*** Block opens ***
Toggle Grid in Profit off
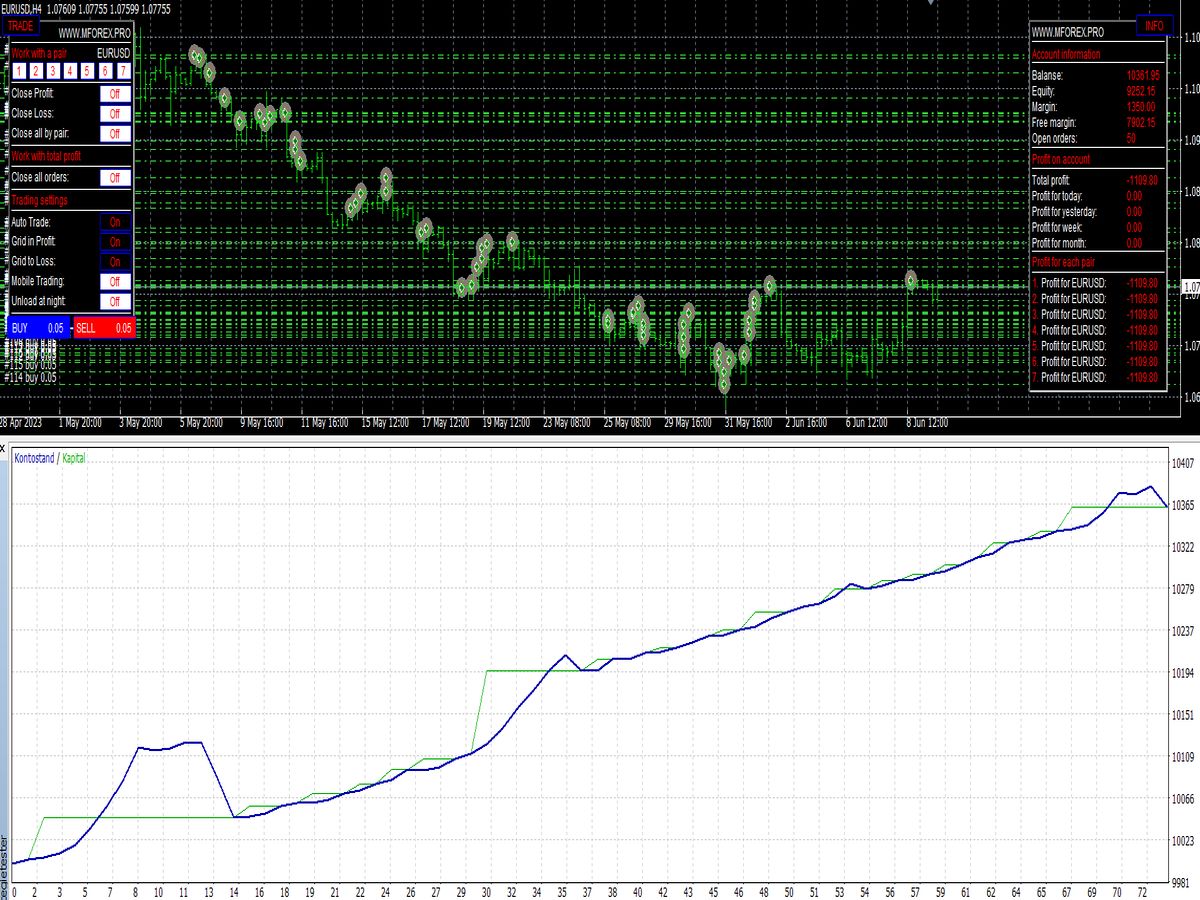The width and height of the screenshot is (1200, 900). point(114,241)
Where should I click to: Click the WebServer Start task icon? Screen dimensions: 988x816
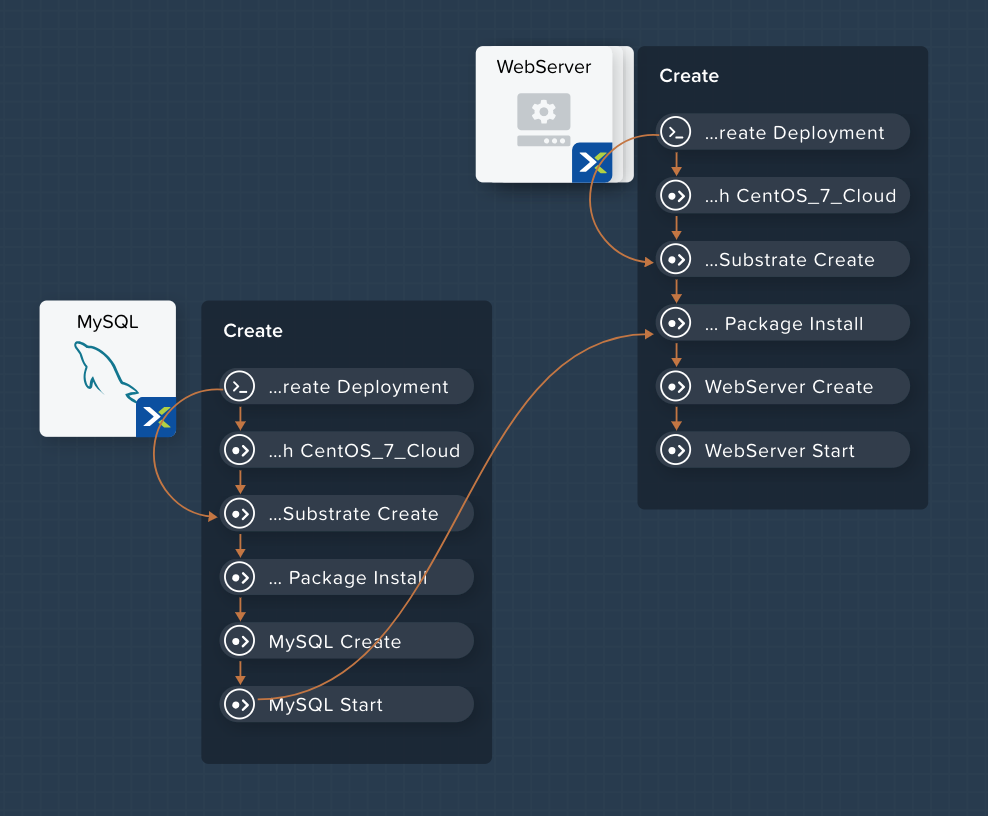[x=676, y=450]
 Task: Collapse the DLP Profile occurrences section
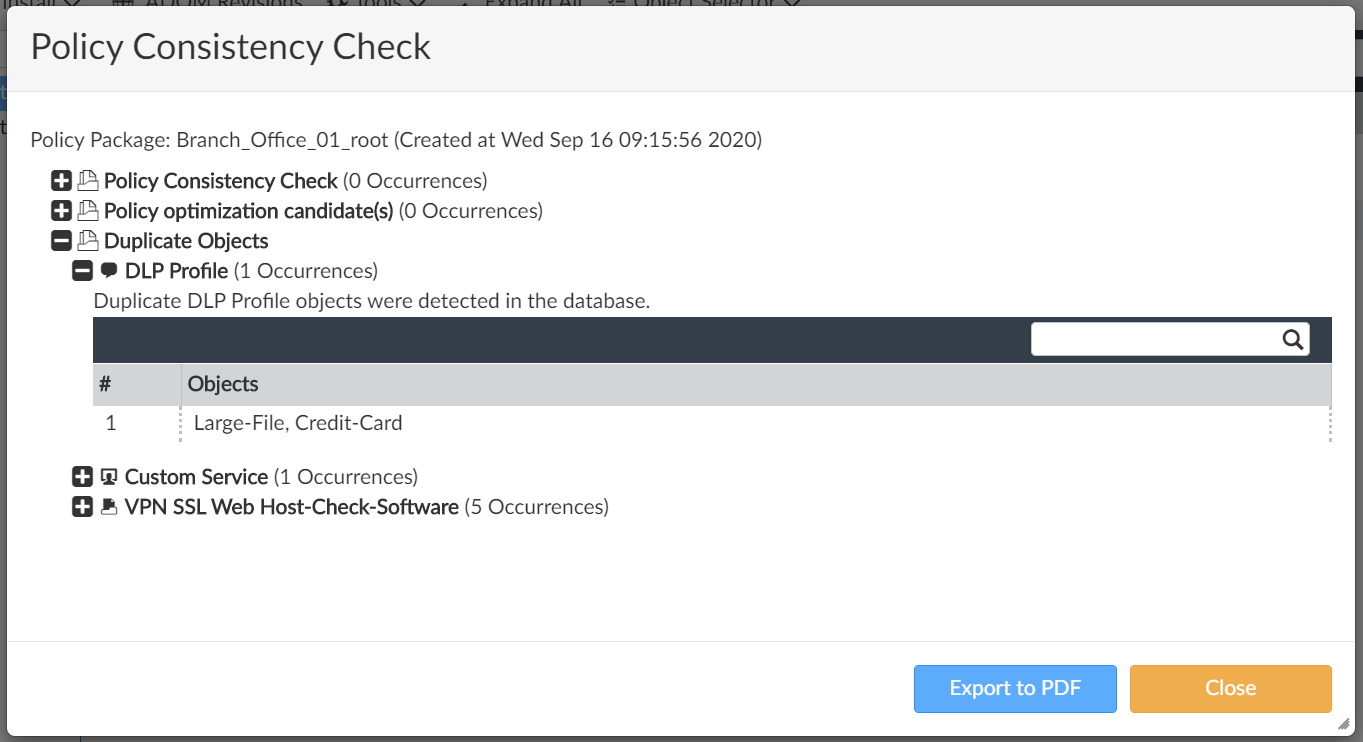click(82, 271)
*** Block closes ***
» What you have to do
Beginning with the line that contains "Where should I" and ending with the last line of the data, transcribe each line exactly; pictures stay out.

» Response below
Where should I click to: Click the WebServer Start task icon? Screen dimensions: 988x816
[x=676, y=450]
 Task: Collapse the DLP Profile occurrences section
click(82, 271)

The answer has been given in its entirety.